Ирина прибежала в палату, когда я собирал свои вещи. Она молча принялась помогать.
— Знаешь, ты извинись за то, что я не простился, — попросил я её. — Скажи, что, мол, так уж получилось… Дяде Толе скажи, дяде Коле-конюху, тёте Паше.
— Ладно! — кивала девочка, запихивая мне в мешок цветные камушки в бумажке, две подковы, которые я на дороге нашёл, пакет шишек, десяток стреляных гильз. Она не дала нести мне мешок и несла его сама до ворот, где ждала меня мама, а весь наш отряд шёл сзади.
— Вы его, пожалуйста, не ругайте! — сказала Ирка моей маме наставительно. — Он ни в чём, ни в чём не виноват. Он очень хороший! А вы все дураки! — Она повернулась к отряду. — Боря, я с тобой буду всегда дружить! Всю жизнь! — И она пожала мне руку. Серёга Кирьянов чуть не лопнул от зависти.
Вдруг Коля Бойцов ко мне подходит.
— Ладно, — говорит, — Хрусталь, не сердись на меня.
Я ему тоже руку пожал.
— Интересненько! — Липа подходит. — Жили — не тужили, вдруг — бах! — выключают из лагеря. Ты, Хрусталь, на них в газету напиши. Не имеют права выключать!

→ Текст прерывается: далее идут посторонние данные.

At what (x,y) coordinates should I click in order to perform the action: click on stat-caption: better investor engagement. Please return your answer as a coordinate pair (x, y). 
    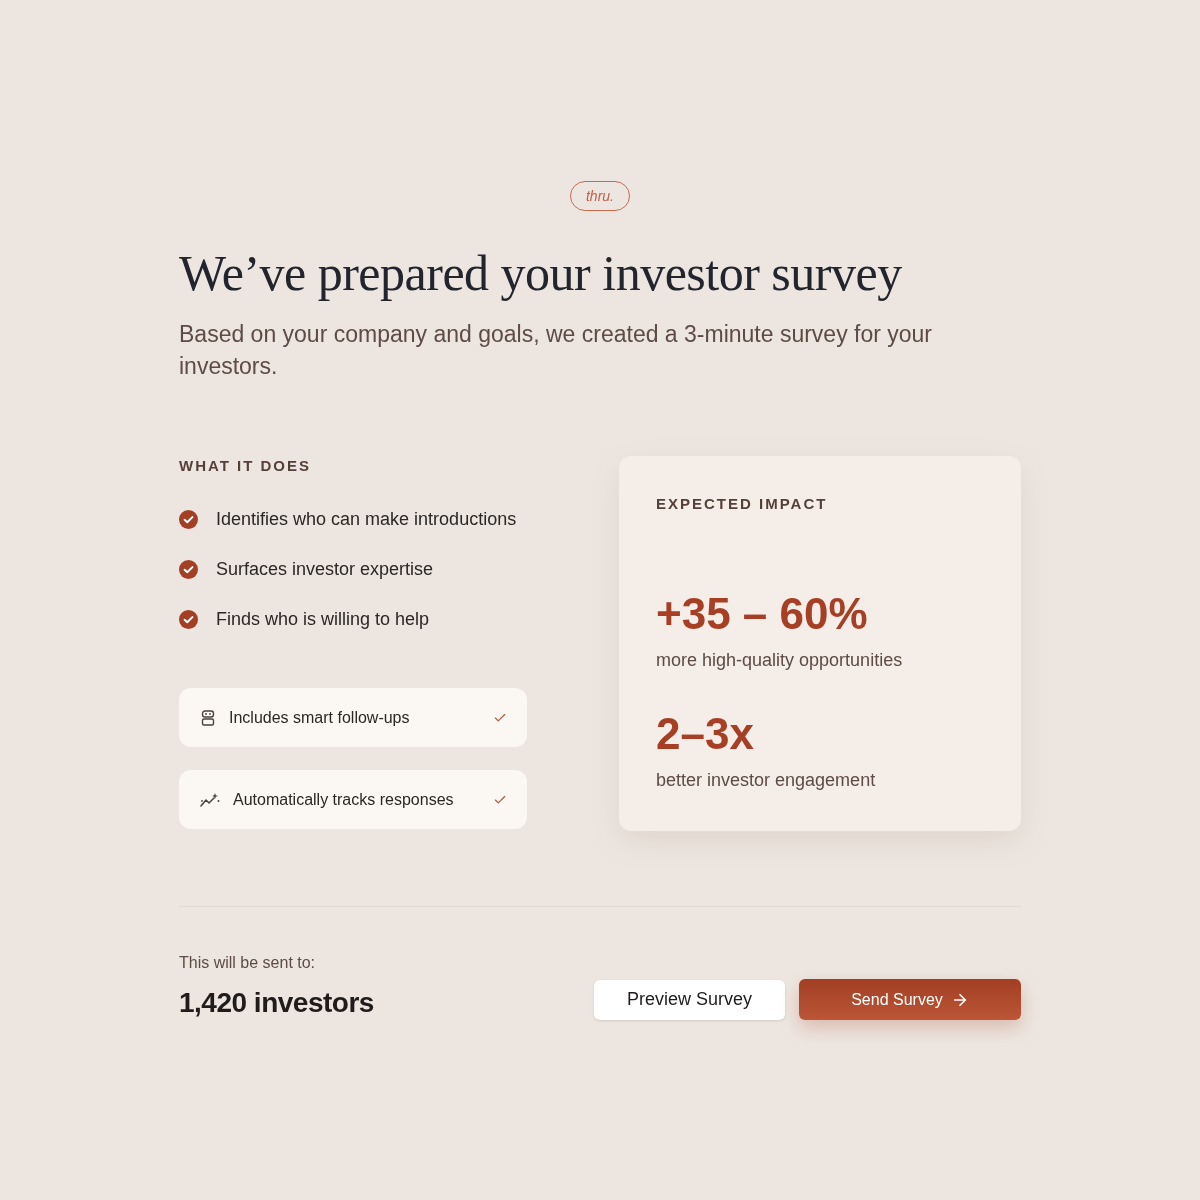
    Looking at the image, I should click on (766, 780).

— А в городе-то ещё и лучше! — сказал Федул. — А тут туда нельзя, сюда нельзя.
Я пожал всем руки, даже Липе. Он тоже всё время с протянутой ладошкой совался.
Мама улыбалась, стоя в стороне, но я видел, как она переживает, и тоже расстроился. А ещё больше я расстроился, когда узнал, что бабушка уехала. Во-первых, я по ней очень соскучился, а во-вторых, с кем же я теперь буду оставаться, когда мама на работу уйдёт?
Бабушка накопила денег и поехала искать могилу дедушки. Он где-то в Белоруссии лежит, а дядя — в Польше, а папа — в ГДР. Туда не доедешь. Главное, поехала, а меня с собой не взяла! И не сказала ничего.
Наша комната мне показалась совсем маленькой. Везде были разложены чертежи, мамины тетрадки, которые называются конспектами.
Мама пошла на кухню еду готовить. В квартире нашей тихо — все соседи на работе. Слышно, как мама кастрюлей гремит, как примус загудел.
Кровать моя вынесена. Ну это ничего, я могу на бабушкином сундуке спать, она же уехала.
Взял я Подушечного Человека. Сел на подоконник, смотрю на улицу.
Видно, как за заводом солнце на закат пошло, за трубы зацепилось. Я Подушечного Человека взял, чтобы успокоиться, но чем дольше сидел я с ним в обнимку, тем больше тревожных мыслей приходило мне в голову.